26 Who hath declared from the beginning, that we may know? and beforetime, that we may say, He is righteous? yea, there is none that sheweth, yea, there is none that declareth, yea, there is none that heareth your words.
God predicted the rise of Cyrus and called him by name over 150 years before he conquered Babylon. (Isa 44:28 – 45:4) The point Isaiah is making here is that their idols could not make such predictions. Have you ever stopped to consider that only Jesus was predicted in advance? Where He was born, when He was born, how He would live, how He would die, how He would rise from the dead. All these things were spoken by the prophets before Jesus was born. No other founder of any world religion was expected to arrive in any way whatsoever.
27 The first shall say to Zion, Behold, behold them: and I will give to Jerusalem one that bringeth good tidings.
Jesus is the first (and the last). He is telling Zion (Jerusalem) to take a good look at the prophecies they have been given. Like Isaiah, more prophets were coming, and ultimately Christ Himself. He is the one who would bring good tidings, or what we more commonly call good news—the gospel.
28 For I beheld, and there was no man; even among them, and there was no counsellor, that, when I asked of them, could answer a word.
29 Behold, they are all vanity; their works are nothing: their molten images are wind and confusion.
Isaiah ends the chapter by telling them someone was coming with good news. Why? Because they (we) needed Him. Somebody had to do it. Isaiah 59:15,16 further develops the chapter’s closing remarks and brings them a little closer to home. Tell me if this does not describe us today: Yea, truth faileth; and he that departeth from evil maketh himself a prey: and the LORD saw it, and it displeased him that there was no judgment. And he saw that there was no man, and wondered that there was no intercessor: therefore his arm brought salvation unto him; and his righteousness, it sustained him.

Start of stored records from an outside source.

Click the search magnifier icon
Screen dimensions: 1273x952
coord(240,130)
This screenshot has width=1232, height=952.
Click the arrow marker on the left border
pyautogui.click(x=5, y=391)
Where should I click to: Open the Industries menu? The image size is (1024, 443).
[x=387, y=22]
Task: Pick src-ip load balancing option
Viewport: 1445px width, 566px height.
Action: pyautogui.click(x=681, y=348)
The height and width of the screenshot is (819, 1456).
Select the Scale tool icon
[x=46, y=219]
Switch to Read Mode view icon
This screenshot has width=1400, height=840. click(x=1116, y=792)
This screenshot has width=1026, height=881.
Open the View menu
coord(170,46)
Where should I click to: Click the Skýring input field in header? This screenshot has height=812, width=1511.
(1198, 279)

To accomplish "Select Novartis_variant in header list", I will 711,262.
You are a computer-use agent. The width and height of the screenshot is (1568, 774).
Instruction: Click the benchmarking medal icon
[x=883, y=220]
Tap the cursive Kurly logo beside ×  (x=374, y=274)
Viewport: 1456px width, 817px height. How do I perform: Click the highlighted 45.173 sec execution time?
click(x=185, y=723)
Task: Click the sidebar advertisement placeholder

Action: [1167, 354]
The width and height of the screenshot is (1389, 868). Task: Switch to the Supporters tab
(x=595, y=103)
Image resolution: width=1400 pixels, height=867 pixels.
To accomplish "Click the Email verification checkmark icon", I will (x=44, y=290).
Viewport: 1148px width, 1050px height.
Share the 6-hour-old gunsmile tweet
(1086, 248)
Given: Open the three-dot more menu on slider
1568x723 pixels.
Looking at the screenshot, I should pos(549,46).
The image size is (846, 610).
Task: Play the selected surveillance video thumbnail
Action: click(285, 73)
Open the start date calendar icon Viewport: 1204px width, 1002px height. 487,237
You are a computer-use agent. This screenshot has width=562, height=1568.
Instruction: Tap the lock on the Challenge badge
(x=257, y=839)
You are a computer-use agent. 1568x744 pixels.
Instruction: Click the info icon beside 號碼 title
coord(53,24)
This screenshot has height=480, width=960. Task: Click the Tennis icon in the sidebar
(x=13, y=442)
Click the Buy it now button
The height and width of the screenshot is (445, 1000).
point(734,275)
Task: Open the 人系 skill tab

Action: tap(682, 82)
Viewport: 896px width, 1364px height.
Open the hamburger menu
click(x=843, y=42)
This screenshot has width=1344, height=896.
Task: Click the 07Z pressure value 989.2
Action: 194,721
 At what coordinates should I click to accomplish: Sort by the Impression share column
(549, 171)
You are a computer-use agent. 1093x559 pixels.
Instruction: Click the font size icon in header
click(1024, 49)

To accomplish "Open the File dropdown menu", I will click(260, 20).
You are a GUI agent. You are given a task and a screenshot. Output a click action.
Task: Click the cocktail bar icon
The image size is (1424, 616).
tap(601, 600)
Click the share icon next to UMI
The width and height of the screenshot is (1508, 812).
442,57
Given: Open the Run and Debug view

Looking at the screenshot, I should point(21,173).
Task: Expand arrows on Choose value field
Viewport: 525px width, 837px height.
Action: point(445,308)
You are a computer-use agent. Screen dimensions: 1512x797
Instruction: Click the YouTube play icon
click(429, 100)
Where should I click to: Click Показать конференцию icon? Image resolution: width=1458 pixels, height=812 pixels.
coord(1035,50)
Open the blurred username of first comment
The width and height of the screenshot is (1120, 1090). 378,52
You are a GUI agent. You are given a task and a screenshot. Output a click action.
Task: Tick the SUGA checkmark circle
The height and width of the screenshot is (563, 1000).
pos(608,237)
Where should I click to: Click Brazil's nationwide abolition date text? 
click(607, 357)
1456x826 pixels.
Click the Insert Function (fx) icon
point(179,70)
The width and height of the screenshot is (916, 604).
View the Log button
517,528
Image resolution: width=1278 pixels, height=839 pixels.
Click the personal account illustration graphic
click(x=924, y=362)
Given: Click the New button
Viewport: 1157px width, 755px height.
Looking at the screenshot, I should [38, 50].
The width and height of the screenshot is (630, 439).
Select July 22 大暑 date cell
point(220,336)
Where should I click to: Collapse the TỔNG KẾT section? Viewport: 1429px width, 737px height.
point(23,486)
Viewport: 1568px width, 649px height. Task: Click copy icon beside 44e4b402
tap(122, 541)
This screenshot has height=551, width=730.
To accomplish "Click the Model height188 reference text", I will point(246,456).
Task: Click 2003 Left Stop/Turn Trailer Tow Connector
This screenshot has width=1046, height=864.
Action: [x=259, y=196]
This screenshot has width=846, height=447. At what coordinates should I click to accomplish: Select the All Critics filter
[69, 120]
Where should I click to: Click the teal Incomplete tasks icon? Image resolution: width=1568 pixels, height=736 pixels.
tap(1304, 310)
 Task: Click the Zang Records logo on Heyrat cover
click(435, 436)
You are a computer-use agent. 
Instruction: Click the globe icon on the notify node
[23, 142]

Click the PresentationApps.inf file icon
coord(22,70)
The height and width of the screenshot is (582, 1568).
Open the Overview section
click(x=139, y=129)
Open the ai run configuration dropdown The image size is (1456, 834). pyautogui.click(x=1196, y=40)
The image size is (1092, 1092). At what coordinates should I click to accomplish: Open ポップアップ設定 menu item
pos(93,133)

When we read a passage like Isaiah 41 we may be tempted to think Isaiah was only talking to the people of his day. The exegetical axiom goes like this: Not all scripture is written to us, but all scripture is written for us. (Rom 15:4; 1 Cor 10:11) Americans may not worship graven images but idolatry is everywhere in our culture today. Past generations honored God, family, and country. Today it seems to be me, myself, and I. Many worship the god of chance—evolution—which is really just a cheap excuse to ignore God. In the spirit of 2 Corinthians 13:5, ask God to reveal to you whether you have any idols in your life, anything that you are placing before your relationship with Him. Maybe you are questioning whether you are good enough to make it into heaven. Trusting in your good works is a form of idolatry. God is teaching us all to trust Him—trust Him and nothing else. Isaiah 41 makes the case that it is folly to trust in anything other than Christ.
On Christ the solid Rock I stand; all other ground is sinking sand, all other ground is sinking sand.
— Edward Mote (1834)
Father, I pray all who read this will put their full trust in You. I pray all who read this will turn from anything they have deemed more important than your Son, and trust in Him alone. Thank You, Father, for your Son. Thank You for the precious blood He shed for us at Calvary, in Jesus’ name. Amen.